Knitting is a survival skill

Jun 18 2014 0 Comments Tags: knitting, sewing

I was lucky to go to school while the importance of teaching kids such life-skills as cooking, sewing and constructing things from wood and metal was still recognised. We spent several weeks in each class, several hours per week. I believe that many schools no longer teach these skills, which is a real shame, and the subject of another post entirely. My point here is that I learnt to sew when I was 11 and I got a bit of practice making different things. The school had the same sewing machines as my mother’s Bernina, so I was able to practice at home as well. My parents gave me a new Brother for my 21st birthday. I am not a brilliant sewer, but I am comfortable with cutting out and sewing fabric, especially simple projects like curtains, which can be pretty handy for making what we need and saving money.


While I learnt to knit around the same age, I never practiced much had never learnt to follow a pattern or any fancy stitches.

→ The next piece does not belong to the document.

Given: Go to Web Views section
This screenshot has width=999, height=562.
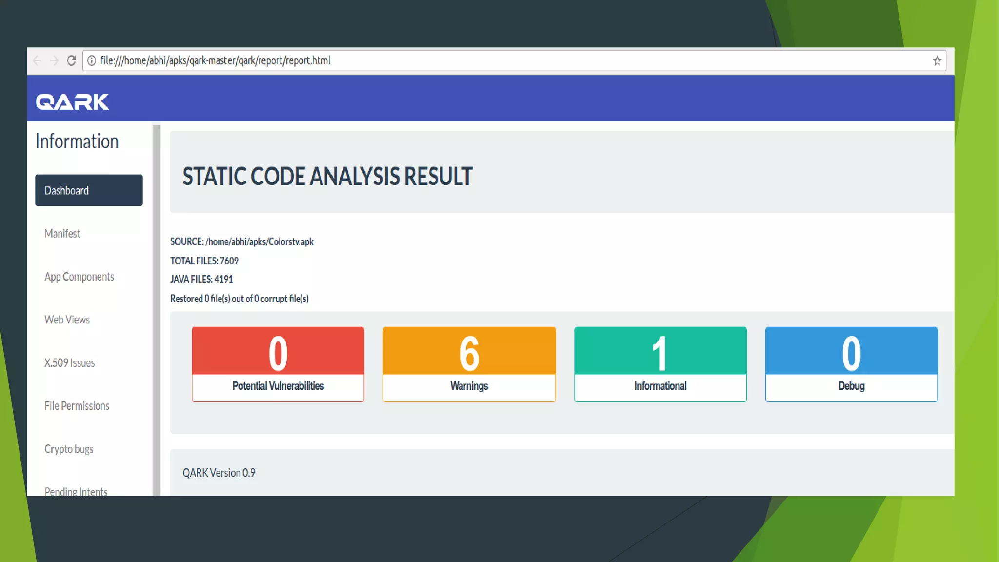Looking at the screenshot, I should click(x=67, y=320).
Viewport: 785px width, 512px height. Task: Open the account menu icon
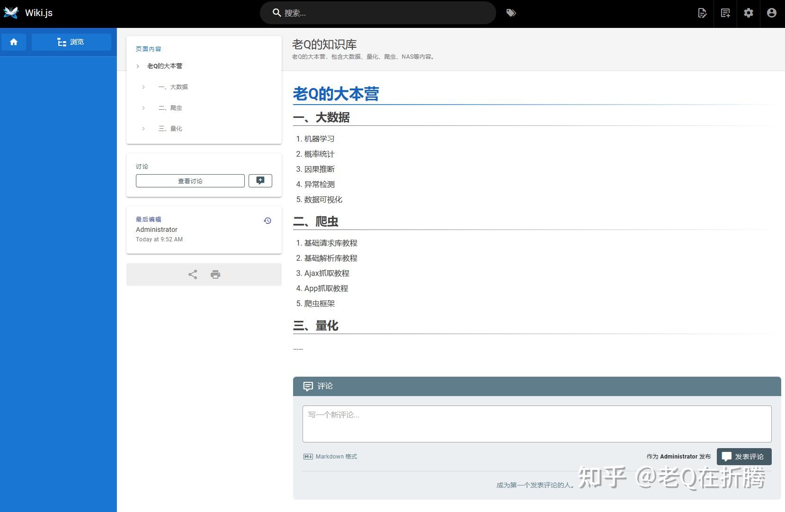coord(771,13)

I did not (and still do not) feel as comfortable with knitting, but I am forcing myself to learn.

Why bother to learn to knit when I can sew what I need? To some extent knitting and sewing cover different applications, but where there is overlap, I see several advantages to knitting:
  • Knitting is portable – you can take it with you nearly anywhere.
  • Knitting is quiet – I can knit in front of the TV or listen to the radio without drowning it out, as the sewing machine does.
  • Knitting is potentially more self-sufficient – with the right tools you can spin wool from fleece and knit the wool to make nearly any shape. If you can’t buy fabric, you can’t sew anything, and making fabric at home is not as simple as spinning fleece (not that I can do that yet!).
  • There are certain things that are suited to knitting rather than sewing, such as socks, that are high use items I would like to be able to make.
While there are certain large items that I would never attempt to knit, lately when I have “needed” something, like a cover for our tablet computer, or one of those fluffy seat-belt shoulder pad thingies, that I could easily sew up in minutes, I have decided to knit instead. Even though it takes longer to knit, it is an opportunity to practice, and I am seeing the results. I am getting faster and more confident.

If you are new to knitting, my advice is to look for simple projects that you might normally buy or make another way, and knit them instead. The simple things that I have made include a warm wooly headband, button-up snood (just a short scarf really), the cover for our tablet and a seat-belt shoulder pad. I then tried out more technical patterns such a snood “in-the-round” on circular needles, fingerless mittens, socks and a vest. Now I’m working on an alpaca shawl in a lacy stitch that uses slip stitches, and knitting two together, something I never thought I would be able to do when I first started.

My next step is to learn to crochet with wool (rather than just finger-crocheting rag rugs!).

What do you think? Do you choose between sewing and knitting?